FOR: The following are quotes from Victor; each uses the word "wretch", which the monster applies to himself just as often.

"During the whole of this wretched mockery of justice I suffered living torture."
"I passed a night of unmingled wretchedness."
"I, a miserable wretch, haunted by a curse that shut up every avenue to enjoyment."

- Is this wretchedness Victor achieves on purpose?

- Why would a person want to be completely alone? Is it part of a person's possible believe that others could hurt him?

- Even the monster wants a mate - people are social animals, and if even a manufactured human being wants a mate that is its equal, how can Victor really want to be alone? Could he just want an equal, and could he feel he is too horrible for as innocent and virtuous a woman as Elizabeth?
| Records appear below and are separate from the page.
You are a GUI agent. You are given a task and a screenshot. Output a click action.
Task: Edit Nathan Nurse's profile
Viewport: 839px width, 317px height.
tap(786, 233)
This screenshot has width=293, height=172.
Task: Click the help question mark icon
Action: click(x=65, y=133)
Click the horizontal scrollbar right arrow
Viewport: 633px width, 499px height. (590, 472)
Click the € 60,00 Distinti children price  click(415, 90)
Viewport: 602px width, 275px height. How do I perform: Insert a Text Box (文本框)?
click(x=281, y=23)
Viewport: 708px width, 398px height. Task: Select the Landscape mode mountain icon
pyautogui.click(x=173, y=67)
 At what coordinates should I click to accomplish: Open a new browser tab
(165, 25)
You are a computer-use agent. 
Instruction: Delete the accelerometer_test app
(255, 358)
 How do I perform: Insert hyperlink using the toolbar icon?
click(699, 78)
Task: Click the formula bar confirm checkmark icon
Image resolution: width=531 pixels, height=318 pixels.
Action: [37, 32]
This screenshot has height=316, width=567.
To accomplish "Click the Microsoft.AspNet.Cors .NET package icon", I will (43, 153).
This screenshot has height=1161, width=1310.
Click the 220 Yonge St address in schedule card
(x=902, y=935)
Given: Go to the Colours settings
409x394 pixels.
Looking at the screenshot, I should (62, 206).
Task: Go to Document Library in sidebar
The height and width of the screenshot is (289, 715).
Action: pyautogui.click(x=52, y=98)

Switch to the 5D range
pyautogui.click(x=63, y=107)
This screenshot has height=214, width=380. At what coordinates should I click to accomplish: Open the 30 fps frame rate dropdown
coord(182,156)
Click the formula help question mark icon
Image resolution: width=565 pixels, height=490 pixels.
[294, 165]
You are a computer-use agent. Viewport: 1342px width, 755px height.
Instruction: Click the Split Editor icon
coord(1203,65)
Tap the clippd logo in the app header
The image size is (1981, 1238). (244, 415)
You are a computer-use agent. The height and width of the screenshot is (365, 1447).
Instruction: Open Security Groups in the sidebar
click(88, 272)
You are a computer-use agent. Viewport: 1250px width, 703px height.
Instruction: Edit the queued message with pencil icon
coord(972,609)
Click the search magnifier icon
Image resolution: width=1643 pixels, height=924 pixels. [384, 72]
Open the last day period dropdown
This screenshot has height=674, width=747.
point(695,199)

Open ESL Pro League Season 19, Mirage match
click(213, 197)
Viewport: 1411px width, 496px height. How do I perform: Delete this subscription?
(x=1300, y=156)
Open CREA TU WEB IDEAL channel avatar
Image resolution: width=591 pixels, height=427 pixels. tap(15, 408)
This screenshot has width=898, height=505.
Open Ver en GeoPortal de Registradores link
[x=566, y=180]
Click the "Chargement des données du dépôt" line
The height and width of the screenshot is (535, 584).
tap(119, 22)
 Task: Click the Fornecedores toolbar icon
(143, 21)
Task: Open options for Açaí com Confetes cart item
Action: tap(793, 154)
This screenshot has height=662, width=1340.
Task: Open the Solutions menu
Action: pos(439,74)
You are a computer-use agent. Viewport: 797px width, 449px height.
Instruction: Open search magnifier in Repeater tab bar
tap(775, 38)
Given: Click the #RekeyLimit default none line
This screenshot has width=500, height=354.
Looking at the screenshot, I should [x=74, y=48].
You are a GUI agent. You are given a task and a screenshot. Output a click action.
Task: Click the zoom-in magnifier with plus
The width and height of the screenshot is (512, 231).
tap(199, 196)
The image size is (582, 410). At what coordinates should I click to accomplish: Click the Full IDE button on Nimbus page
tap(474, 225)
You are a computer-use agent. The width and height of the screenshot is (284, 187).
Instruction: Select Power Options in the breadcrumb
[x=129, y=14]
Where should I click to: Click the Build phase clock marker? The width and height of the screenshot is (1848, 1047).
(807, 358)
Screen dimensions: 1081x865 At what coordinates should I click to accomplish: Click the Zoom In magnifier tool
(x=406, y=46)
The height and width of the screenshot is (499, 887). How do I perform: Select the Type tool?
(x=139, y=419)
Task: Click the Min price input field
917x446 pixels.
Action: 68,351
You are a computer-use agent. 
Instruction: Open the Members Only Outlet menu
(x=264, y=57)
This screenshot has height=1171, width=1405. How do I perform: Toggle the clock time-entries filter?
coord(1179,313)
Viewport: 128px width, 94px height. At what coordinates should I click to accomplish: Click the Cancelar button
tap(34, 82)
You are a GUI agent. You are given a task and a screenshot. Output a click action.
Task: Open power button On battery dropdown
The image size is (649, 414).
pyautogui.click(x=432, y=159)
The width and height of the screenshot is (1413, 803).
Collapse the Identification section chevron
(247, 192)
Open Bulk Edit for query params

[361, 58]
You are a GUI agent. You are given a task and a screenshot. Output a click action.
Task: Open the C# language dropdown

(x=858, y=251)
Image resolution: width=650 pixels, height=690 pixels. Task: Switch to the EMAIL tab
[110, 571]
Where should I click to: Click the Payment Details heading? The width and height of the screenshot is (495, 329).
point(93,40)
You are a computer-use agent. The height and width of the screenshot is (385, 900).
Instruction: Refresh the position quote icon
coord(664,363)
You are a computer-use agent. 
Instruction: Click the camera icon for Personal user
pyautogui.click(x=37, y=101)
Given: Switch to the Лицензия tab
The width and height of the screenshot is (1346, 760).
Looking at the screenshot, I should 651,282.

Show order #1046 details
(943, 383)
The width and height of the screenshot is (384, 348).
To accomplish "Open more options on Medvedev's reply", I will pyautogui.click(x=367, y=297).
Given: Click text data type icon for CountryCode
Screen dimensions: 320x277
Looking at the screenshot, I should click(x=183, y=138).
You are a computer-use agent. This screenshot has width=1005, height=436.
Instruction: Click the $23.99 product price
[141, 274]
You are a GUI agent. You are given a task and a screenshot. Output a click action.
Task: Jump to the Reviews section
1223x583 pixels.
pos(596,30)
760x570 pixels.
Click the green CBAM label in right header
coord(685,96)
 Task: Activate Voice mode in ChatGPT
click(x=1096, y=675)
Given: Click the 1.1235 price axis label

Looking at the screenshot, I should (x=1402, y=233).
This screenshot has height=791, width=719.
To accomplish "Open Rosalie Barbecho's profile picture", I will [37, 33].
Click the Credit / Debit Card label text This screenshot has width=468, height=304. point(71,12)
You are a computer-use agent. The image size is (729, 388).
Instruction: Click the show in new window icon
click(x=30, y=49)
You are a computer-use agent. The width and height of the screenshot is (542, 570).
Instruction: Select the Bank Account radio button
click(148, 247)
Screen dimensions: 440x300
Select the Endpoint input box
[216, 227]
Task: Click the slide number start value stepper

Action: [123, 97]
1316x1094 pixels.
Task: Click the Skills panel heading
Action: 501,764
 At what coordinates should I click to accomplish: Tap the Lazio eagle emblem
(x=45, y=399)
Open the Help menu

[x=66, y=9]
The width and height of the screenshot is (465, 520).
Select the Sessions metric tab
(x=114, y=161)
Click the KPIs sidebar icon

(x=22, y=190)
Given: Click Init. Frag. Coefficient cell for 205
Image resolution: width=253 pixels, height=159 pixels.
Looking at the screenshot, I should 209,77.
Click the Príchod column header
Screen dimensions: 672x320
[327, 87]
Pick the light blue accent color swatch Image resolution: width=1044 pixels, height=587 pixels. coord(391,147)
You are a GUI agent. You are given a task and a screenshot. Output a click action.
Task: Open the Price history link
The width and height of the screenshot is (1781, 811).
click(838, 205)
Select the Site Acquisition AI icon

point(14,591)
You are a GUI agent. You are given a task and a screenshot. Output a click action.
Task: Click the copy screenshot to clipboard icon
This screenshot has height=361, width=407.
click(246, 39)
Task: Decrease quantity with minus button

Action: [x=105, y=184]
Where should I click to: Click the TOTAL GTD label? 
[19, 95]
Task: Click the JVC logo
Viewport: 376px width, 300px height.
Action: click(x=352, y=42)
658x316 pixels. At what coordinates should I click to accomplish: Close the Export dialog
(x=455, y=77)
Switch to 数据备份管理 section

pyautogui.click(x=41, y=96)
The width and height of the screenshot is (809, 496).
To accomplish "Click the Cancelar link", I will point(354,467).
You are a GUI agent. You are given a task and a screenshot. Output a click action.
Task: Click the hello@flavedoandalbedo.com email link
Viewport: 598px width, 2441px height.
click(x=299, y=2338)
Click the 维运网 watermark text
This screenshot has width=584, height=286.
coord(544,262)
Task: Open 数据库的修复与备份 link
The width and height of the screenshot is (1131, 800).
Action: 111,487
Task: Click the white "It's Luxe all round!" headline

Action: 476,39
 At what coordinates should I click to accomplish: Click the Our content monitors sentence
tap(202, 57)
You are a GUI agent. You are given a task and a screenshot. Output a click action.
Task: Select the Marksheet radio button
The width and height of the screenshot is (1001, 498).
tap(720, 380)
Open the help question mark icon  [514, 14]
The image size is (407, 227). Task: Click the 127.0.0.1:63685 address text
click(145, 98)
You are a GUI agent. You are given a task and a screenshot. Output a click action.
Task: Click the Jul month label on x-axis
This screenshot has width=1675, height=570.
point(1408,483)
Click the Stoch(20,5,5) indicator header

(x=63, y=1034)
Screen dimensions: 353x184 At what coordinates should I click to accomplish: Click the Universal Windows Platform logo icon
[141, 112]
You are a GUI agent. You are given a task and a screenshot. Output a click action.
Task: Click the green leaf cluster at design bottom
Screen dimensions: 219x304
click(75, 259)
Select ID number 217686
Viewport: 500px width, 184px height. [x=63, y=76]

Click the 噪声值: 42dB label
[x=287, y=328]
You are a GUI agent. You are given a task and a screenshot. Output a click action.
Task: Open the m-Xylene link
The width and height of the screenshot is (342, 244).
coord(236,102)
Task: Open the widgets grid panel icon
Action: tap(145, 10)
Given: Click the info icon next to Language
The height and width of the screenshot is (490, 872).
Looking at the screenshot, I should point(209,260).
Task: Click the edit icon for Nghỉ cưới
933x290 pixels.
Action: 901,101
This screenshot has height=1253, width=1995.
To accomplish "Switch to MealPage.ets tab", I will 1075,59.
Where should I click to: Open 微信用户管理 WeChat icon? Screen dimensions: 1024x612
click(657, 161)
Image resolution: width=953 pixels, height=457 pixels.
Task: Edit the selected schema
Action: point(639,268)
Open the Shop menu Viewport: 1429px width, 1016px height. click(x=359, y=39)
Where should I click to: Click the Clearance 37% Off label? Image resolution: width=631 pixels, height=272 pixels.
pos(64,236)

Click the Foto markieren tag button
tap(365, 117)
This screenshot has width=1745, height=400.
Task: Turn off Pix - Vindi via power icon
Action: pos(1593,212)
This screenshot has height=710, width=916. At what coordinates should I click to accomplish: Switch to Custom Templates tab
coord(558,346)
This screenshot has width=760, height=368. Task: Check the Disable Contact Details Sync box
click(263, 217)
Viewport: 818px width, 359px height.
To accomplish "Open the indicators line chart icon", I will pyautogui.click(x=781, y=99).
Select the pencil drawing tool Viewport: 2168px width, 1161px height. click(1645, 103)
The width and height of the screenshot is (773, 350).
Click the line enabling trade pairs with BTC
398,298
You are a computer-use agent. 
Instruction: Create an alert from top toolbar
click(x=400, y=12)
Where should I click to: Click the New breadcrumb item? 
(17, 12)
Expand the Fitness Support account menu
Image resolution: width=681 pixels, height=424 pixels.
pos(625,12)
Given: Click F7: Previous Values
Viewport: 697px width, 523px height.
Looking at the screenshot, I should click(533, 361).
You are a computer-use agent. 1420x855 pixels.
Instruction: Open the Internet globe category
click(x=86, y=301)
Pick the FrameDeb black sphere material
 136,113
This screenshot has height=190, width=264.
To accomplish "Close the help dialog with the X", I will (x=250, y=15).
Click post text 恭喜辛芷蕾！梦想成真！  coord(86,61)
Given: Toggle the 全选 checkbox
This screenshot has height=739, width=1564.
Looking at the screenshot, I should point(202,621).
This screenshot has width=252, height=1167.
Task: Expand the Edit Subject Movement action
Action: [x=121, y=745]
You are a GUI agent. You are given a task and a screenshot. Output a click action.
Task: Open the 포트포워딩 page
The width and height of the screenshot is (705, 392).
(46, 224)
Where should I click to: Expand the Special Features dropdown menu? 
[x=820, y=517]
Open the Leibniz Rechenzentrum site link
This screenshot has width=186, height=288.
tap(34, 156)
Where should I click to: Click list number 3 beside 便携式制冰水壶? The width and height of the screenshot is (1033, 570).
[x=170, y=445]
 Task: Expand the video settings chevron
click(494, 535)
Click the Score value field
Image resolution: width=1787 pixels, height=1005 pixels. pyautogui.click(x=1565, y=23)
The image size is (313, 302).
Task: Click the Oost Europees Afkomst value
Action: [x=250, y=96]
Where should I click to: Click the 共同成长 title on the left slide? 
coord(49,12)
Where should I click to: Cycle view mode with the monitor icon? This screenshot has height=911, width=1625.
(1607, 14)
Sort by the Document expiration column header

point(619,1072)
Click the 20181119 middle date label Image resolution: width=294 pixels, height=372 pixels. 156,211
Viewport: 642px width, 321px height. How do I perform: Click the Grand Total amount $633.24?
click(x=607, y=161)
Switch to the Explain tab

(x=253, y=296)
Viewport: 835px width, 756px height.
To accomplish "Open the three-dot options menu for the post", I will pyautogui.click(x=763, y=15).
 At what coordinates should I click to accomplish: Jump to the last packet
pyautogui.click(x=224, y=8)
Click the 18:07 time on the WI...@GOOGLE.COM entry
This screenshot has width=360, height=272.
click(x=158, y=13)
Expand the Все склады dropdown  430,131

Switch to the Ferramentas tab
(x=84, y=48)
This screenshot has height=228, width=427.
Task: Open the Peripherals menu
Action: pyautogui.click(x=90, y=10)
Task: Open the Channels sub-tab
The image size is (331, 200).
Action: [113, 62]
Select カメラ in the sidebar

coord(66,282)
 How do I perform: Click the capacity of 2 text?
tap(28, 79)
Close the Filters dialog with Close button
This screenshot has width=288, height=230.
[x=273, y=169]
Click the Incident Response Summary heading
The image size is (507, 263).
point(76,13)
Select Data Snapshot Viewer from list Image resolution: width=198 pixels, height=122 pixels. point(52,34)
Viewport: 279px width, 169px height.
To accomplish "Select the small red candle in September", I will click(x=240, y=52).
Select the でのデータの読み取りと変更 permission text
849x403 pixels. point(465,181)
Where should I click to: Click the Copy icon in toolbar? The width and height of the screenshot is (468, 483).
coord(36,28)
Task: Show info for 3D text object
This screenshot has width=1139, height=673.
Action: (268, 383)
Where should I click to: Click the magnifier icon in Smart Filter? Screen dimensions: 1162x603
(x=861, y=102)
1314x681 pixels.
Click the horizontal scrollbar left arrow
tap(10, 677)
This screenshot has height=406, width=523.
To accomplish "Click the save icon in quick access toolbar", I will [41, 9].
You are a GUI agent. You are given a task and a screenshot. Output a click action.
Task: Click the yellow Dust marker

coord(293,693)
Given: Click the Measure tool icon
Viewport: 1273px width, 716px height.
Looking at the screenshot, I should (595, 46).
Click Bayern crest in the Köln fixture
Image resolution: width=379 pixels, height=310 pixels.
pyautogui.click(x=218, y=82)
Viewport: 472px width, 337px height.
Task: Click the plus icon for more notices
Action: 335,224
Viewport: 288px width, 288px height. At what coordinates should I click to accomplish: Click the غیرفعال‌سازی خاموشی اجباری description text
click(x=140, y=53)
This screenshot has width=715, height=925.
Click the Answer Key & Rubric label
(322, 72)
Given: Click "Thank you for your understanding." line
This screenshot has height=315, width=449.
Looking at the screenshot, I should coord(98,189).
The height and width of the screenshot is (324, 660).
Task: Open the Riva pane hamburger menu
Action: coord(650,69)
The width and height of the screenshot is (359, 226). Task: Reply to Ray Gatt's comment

- Look at the times when Victor calls himself satanic, and see how Walton, and even the monster, worships him. This satanic hero is willing to defy limits put to him by authorities and G-d to the death and the loss of everything you love - is this admirable or genuinely heroic? Or is Shelley saying there's something suspect about it? Is the kind of neglect Victor inflicts on his family good? - is this connected to the novel form, to sci-fi? Victor is daring, independent, unafraid of voicing his opinions, and a force in character (see how often Walton remarks on the impression he has of Victor's person). Whether or not one agrees with his actions he gets what he sets out to get: when he decided on an education, he left home and dove into a chosen field. When he felt set on the project, he pursued the project until its awful conclusion. When he decided the monster had to die, he never wavered from that plan. How many people in his life die through no fault of their own, though? A lot. Victor's life and talents are wasted in a pursuit anyone would have called insanity, and not just because it was seen as impossible. His G-d complex gave him a disregard for others the like of which I haven't seen often in literature (and that's saying something, considering literature is filled with similarly great, egotistic characters). I prefer to think Shelley thinks this kind of behavior very suspect - especially when compared with other, more sedate, less radical characters, like Elizabeth and Victor's father, who both suffer their personal grievances in quiet so as to support the family unit. They put themselves last on their lists, while Victor always put himself first.

Assign: Google "Hero Machine"; make a hero out of one of the characters in Frankenstein.